■ Directions for this task ■
Extract every line below, verbatim.

Pixel coordinate grounding data:
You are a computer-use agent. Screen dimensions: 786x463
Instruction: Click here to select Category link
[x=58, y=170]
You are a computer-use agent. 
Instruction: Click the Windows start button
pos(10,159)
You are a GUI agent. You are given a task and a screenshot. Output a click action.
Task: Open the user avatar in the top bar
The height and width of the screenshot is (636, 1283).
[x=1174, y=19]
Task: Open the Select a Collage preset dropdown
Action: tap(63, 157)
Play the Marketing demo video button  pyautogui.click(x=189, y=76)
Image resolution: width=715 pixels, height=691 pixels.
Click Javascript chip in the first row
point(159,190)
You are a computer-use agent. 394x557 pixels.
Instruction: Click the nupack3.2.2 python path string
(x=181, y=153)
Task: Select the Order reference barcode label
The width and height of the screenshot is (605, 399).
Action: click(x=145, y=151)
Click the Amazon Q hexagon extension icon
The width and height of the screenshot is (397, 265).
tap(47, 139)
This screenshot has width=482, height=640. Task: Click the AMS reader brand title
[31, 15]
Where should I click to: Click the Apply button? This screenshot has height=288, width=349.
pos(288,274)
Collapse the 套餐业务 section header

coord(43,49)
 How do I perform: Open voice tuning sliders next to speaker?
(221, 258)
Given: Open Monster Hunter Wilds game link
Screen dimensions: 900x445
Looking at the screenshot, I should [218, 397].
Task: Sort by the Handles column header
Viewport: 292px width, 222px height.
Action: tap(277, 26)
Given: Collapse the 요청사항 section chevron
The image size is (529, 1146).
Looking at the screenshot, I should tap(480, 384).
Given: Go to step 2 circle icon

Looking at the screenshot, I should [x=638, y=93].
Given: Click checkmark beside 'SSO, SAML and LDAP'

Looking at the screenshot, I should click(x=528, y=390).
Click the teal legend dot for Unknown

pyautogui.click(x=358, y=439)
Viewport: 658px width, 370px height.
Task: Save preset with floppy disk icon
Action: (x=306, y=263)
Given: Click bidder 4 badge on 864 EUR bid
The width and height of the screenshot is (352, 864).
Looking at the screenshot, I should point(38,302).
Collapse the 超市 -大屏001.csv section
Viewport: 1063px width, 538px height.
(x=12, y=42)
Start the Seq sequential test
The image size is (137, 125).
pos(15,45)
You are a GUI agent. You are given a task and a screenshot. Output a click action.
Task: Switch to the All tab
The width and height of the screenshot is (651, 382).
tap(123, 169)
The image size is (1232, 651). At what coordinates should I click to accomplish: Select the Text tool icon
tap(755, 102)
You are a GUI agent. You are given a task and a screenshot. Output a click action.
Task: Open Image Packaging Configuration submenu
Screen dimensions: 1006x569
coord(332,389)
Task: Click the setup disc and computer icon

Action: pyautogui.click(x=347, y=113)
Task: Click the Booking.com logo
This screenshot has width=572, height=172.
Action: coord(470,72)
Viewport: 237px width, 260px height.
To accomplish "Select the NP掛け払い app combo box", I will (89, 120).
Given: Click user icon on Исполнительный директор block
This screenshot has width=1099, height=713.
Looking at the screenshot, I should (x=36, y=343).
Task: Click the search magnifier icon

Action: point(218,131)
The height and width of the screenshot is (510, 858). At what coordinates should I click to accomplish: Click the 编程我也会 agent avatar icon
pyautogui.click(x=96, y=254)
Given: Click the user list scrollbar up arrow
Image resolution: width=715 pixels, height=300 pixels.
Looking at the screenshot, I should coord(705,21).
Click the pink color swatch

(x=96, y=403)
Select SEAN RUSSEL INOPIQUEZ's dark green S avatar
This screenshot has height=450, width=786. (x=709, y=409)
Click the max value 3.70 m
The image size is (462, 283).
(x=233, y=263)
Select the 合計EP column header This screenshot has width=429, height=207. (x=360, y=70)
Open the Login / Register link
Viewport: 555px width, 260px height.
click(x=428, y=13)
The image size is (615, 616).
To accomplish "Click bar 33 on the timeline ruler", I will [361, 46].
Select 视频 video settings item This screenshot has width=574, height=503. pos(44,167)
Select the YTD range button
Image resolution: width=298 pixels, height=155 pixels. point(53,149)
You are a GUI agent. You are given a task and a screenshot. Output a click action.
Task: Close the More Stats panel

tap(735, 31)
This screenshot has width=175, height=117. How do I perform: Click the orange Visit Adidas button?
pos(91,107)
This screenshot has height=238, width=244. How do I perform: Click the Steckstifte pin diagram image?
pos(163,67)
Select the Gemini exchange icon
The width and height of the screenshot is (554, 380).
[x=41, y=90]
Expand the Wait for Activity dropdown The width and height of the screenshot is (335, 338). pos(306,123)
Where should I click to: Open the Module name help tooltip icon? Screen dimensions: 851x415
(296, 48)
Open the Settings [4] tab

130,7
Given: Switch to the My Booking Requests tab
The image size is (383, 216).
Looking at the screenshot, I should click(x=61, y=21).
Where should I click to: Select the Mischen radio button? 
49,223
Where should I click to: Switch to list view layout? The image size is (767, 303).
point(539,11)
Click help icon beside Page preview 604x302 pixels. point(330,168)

■ Result ■
You are a computer-use agent. Screen dimensions: 786x463
Instruction: Click here to select Category link
[x=58, y=170]
You are a computer-use agent. 
Instruction: Click the Windows start button
pos(10,159)
You are a GUI agent. You are given a task and a screenshot. Output a click action.
Task: Open the user avatar in the top bar
The height and width of the screenshot is (636, 1283).
[x=1174, y=19]
Task: Open the Select a Collage preset dropdown
Action: tap(63, 157)
Play the Marketing demo video button  pyautogui.click(x=189, y=76)
Image resolution: width=715 pixels, height=691 pixels.
Click Javascript chip in the first row
point(159,190)
You are a computer-use agent. 394x557 pixels.
Instruction: Click the nupack3.2.2 python path string
(x=181, y=153)
Task: Select the Order reference barcode label
The width and height of the screenshot is (605, 399).
Action: click(x=145, y=151)
Click the Amazon Q hexagon extension icon
The width and height of the screenshot is (397, 265).
tap(47, 139)
This screenshot has width=482, height=640. Task: Click the AMS reader brand title
[31, 15]
Where should I click to: Click the Apply button? This screenshot has height=288, width=349.
pos(288,274)
Collapse the 套餐业务 section header

coord(43,49)
 How do I perform: Open voice tuning sliders next to speaker?
(221, 258)
Given: Open Monster Hunter Wilds game link
Screen dimensions: 900x445
Looking at the screenshot, I should [218, 397].
Task: Sort by the Handles column header
Viewport: 292px width, 222px height.
Action: tap(277, 26)
Given: Collapse the 요청사항 section chevron
The image size is (529, 1146).
Looking at the screenshot, I should tap(480, 384).
Given: Go to step 2 circle icon

Looking at the screenshot, I should [x=638, y=93].
Given: Click checkmark beside 'SSO, SAML and LDAP'

Looking at the screenshot, I should click(x=528, y=390).
Click the teal legend dot for Unknown

pyautogui.click(x=358, y=439)
Viewport: 658px width, 370px height.
Task: Save preset with floppy disk icon
Action: (x=306, y=263)
Given: Click bidder 4 badge on 864 EUR bid
The width and height of the screenshot is (352, 864).
Looking at the screenshot, I should point(38,302).
Collapse the 超市 -大屏001.csv section
Viewport: 1063px width, 538px height.
(x=12, y=42)
Start the Seq sequential test
The image size is (137, 125).
pos(15,45)
You are a GUI agent. You are given a task and a screenshot. Output a click action.
Task: Switch to the All tab
The width and height of the screenshot is (651, 382).
tap(123, 169)
The image size is (1232, 651). At what coordinates should I click to accomplish: Select the Text tool icon
tap(755, 102)
You are a GUI agent. You are given a task and a screenshot. Output a click action.
Task: Open Image Packaging Configuration submenu
Screen dimensions: 1006x569
coord(332,389)
Task: Click the setup disc and computer icon

Action: pyautogui.click(x=347, y=113)
Task: Click the Booking.com logo
This screenshot has width=572, height=172.
Action: coord(470,72)
Viewport: 237px width, 260px height.
To accomplish "Select the NP掛け払い app combo box", I will (89, 120).
Given: Click user icon on Исполнительный директор block
This screenshot has width=1099, height=713.
Looking at the screenshot, I should (x=36, y=343).
Task: Click the search magnifier icon

Action: point(218,131)
The height and width of the screenshot is (510, 858). At what coordinates should I click to accomplish: Click the 编程我也会 agent avatar icon
pyautogui.click(x=96, y=254)
Given: Click the user list scrollbar up arrow
Image resolution: width=715 pixels, height=300 pixels.
Looking at the screenshot, I should coord(705,21).
Click the pink color swatch

(x=96, y=403)
Select SEAN RUSSEL INOPIQUEZ's dark green S avatar
This screenshot has height=450, width=786. (x=709, y=409)
Click the max value 3.70 m
The image size is (462, 283).
(x=233, y=263)
Select the 合計EP column header This screenshot has width=429, height=207. (x=360, y=70)
Open the Login / Register link
Viewport: 555px width, 260px height.
click(x=428, y=13)
The image size is (615, 616).
To accomplish "Click bar 33 on the timeline ruler", I will [361, 46].
Select 视频 video settings item This screenshot has width=574, height=503. pos(44,167)
Select the YTD range button
Image resolution: width=298 pixels, height=155 pixels. point(53,149)
You are a GUI agent. You are given a task and a screenshot. Output a click action.
Task: Close the More Stats panel

tap(735, 31)
This screenshot has width=175, height=117. How do I perform: Click the orange Visit Adidas button?
pos(91,107)
This screenshot has height=238, width=244. How do I perform: Click the Steckstifte pin diagram image?
pos(163,67)
Select the Gemini exchange icon
The width and height of the screenshot is (554, 380).
[x=41, y=90]
Expand the Wait for Activity dropdown The width and height of the screenshot is (335, 338). pos(306,123)
Where should I click to: Open the Module name help tooltip icon? Screen dimensions: 851x415
(296, 48)
Open the Settings [4] tab

130,7
Given: Switch to the My Booking Requests tab
The image size is (383, 216).
Looking at the screenshot, I should click(x=61, y=21).
Where should I click to: Select the Mischen radio button? 
49,223
Where should I click to: Switch to list view layout? The image size is (767, 303).
point(539,11)
Click help icon beside Page preview 604x302 pixels. point(330,168)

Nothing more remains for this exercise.